Structure Prompting GenAI for Architecture Engineering

Web-based GenAI tool for structured architectural sketch prompting, dictation, and classroom research (WIP)

In this project, my goal is to develop a web-based tool to support architectural concept sketching, with a focus on structured prompting, input method, and display interface design. This research is led by and developed in close collaboration with architectural engineering experts, who contribute to analyzing project goals, workflow pipeline, and educational needs. The project also includes a critical evaluation of the ethical use of AI in architectural education and practice.

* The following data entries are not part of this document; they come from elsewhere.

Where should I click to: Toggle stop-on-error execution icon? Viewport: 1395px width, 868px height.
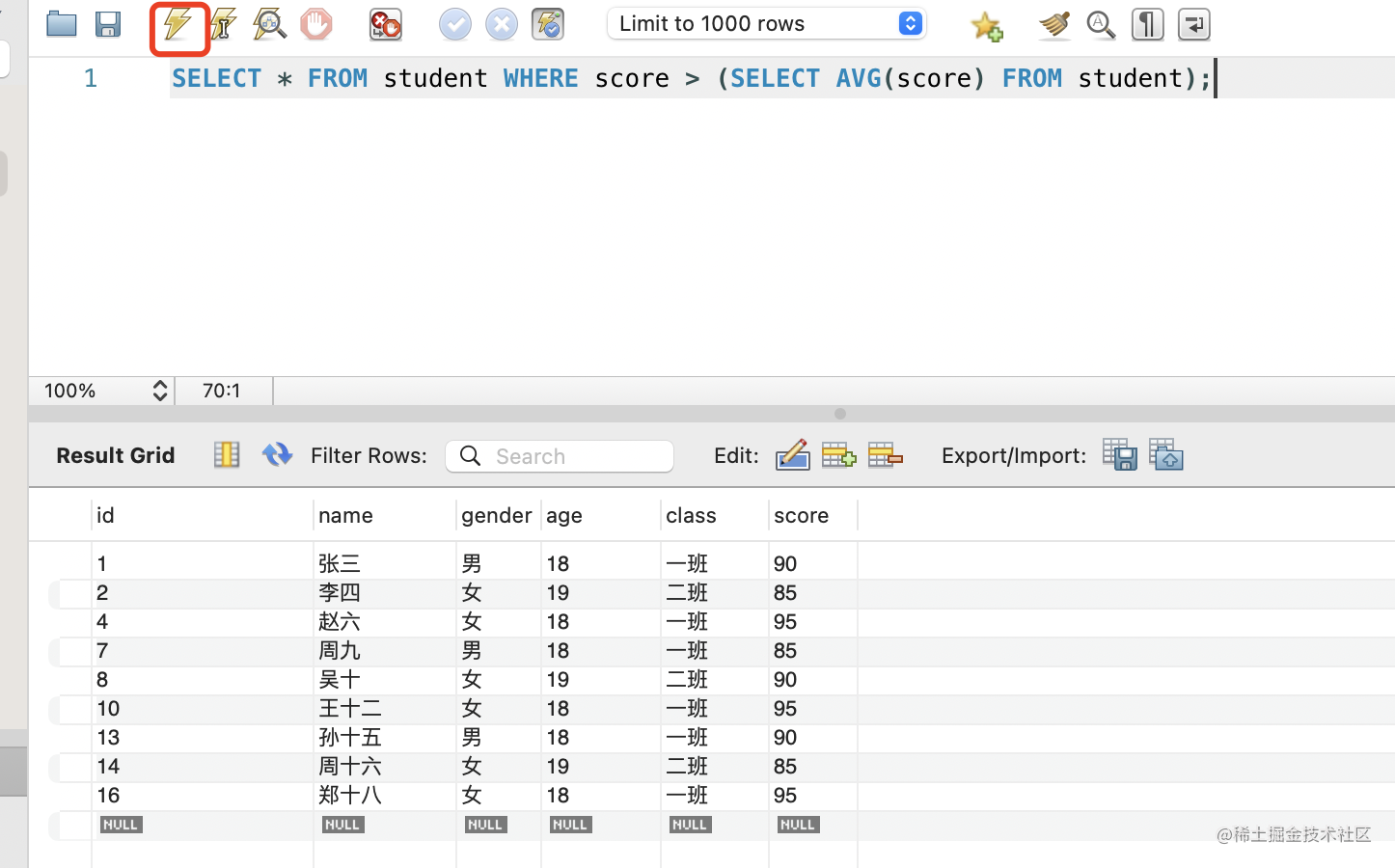click(x=386, y=24)
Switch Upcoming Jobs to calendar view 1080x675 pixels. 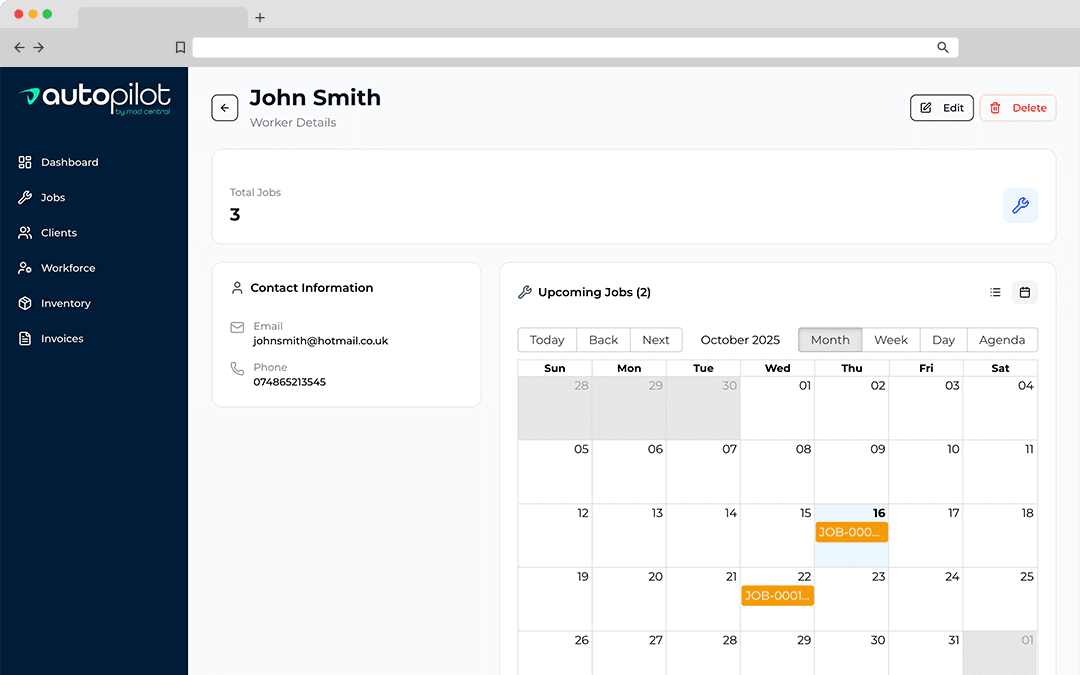[1024, 292]
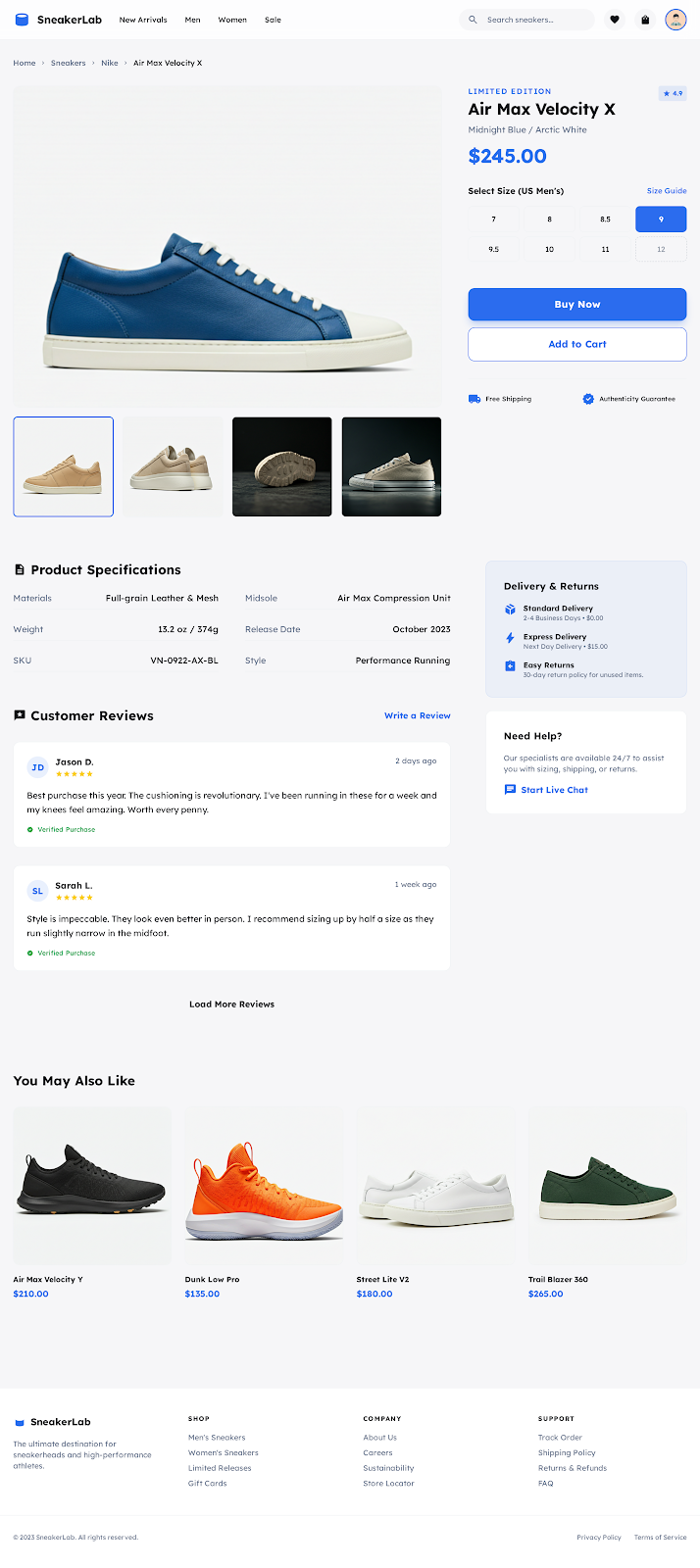Screen dimensions: 700x1568
Task: Expand more reviews with Load More Reviews
Action: [x=231, y=1004]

The experiment is designed as an in-lab, within-subject study with 2×2×2 conditions. The factors are: Display (VR/Mixed Reality vs PC), Prompting System (One-shot vs Structured), and Interface (Typing & Dictating). Each participant will experience all combinations of these conditions to evaluate the impact of display modality, prompting workflow, and input method on user experience and design outcomes.

Project Demo

System Design and Features

  • Two-Column Layout: Left panel for prompt input (including dictation and API key management), right panel for displaying the generated image and loading state.
  • Structured Prompting: Drag-and-drop prompt modules to build a multi-layered, domain-specific prompt. Each module can be filled via text or voice.
  • Dictation Integration: Robust dictation feature using the Web Speech API, with microphone selection and real-time volume feedback.
  • Global Prompt Configuration: Uses a global configuration for prompt type, model (DALL-E-2), and a pre-written architectural rendering prompt.
  • Image Generation and Storage: Images are created via the OpenAI API and saved to Firebase, along with prompt data, for later review and analysis.
  • Gallery and Editing: Users can browse, edit, and manage their generated images and prompts, supporting iterative design and classroom collaboration.
  • Deployment: Built with React + TypeScript, configured for GitHub Pages deployment, and uses environment variables for API keys and secrets.